Scientists recently examined a silver ring holding a gem engraved with the word “Allah” that was discovered in a Viking-era woman’s grave by Swedish archaeologists in the late nineteenth century. The team used a scanning electron microscope to determine that the gem, thought to be an amethyst, is actually colored glass, which would have been an exotic material in the Viking world. They also discovered that the ring is still in mint condition, with no sign of wear. “That means it was not an heirloom passed from person to person that randomly ended up in Scandinavia,” says Stockholm University biophysicist Sebastian Wärmländer, who led the team. “The ring was brought here soon after it was made, and corroborates ancient tales about direct contact between Viking Age Scandinavia and the Islamic world.”

A new dating technique is making it easier for paleoanthropologists to study the human evolutionary record by making it possible to date a wider range of stones and sediments. A team of scientists, including Darryl Granger of Purdue University, has looked to aluminum-26 and beryllium-10, isotopes that are created when rocks are out in the open, exposed to cosmic rays. Once the rocks are buried, the isotopes no longer form, and then begin to decay at known rates. Ultrasensitive instruments that can measure the tiny amounts of these isotopes can tell scientists how long a rock has been underground. Granger used this technique on quartz crystals from South Africa’s Sterkfontein Cave that surrounded the skeletal remains of an early hominin dubbed “Little Foot,” formally known as Australopithecus prometheus. Granger dated the skeleton at 3.67 million years old. The results are controversial because they show that A. prometheus lived at the same time as the human ancestor A. afarensis, which raises questions about the relationship between these species.

Powerful empires throughout history have exploited precious resources, but this extraction can take a toll on the environment. Researchers have recently discovered two examples of imperial mining efforts—separated by hundreds of years and thousands of miles—that left behind pollution that can still be measured today.

When the Mongols conquered China and founded the Yuan Dynasty (A.D. 1271–1368), they established an ambitious silver mining operation near Lake Erhai in Yunnan Province. Production grew rapidly, and by 1328 almost half of the national tax revenue came from silver mined and processed there. Once ore containing silver was mined, it was heated to release impurities such as lead. A recent analysis of sediment cores from Lake Erhai found that lead pollution spiked during the Yuan Dynasty, peaking at three to four times the level caused by modern mining. This surprisingly high level of ancient pollution may be due more to the inefficiency of the refining process than to the amount of silver mined, says Aubrey Hillman, a doctoral candidate in geology at the University of Pittsburgh.

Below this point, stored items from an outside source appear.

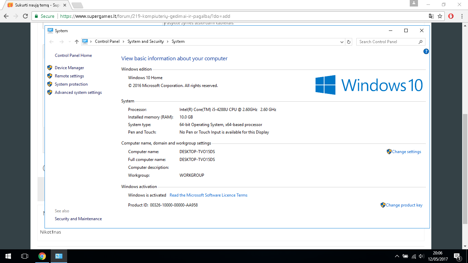Select the Control Panel breadcrumb item
Image resolution: width=468 pixels, height=263 pixels.
point(107,41)
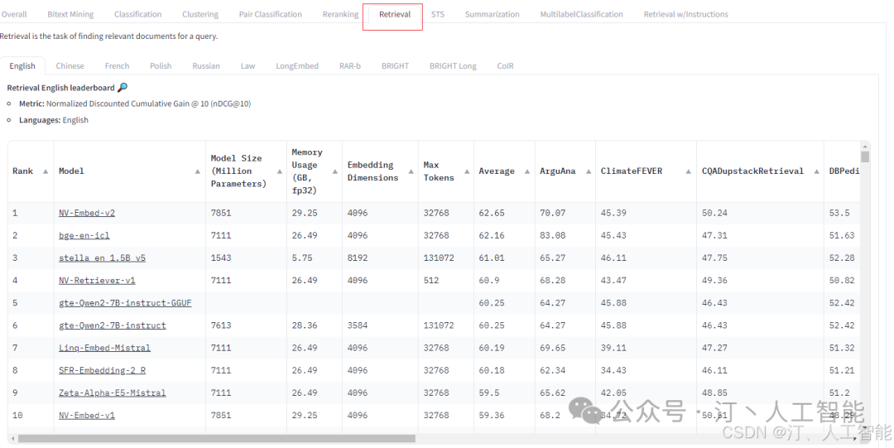The width and height of the screenshot is (894, 448).
Task: Click the table's vertical scrollbar thumb
Action: [x=865, y=156]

Preindustrial lead pollution due to silver mining has also been found in South America, where the traces show up in a core sample from the Quelccaya Ice Cap, high in the Peruvian Andes. The Incas pioneered silver extraction in the area, but it wasn’t until Spanish colonizers dramatically ramped up production in the sixteenth century that lead was released in quantities large enough to be detected almost five hundred years later by a team led by geoscientist Paolo Gabrielli of The Ohio State University. The Spanish increased the amount of ore mined by using forced Inca labor, and introduced a more efficient refining process in which ore was pulverized, releasing lead-laden dust into the atmosphere. The ore was then mixed with liquid mercury to remove impurities. Taken together, these discoveries provide ample evidence that mineral wealth and pollution have long traveled hand in hand.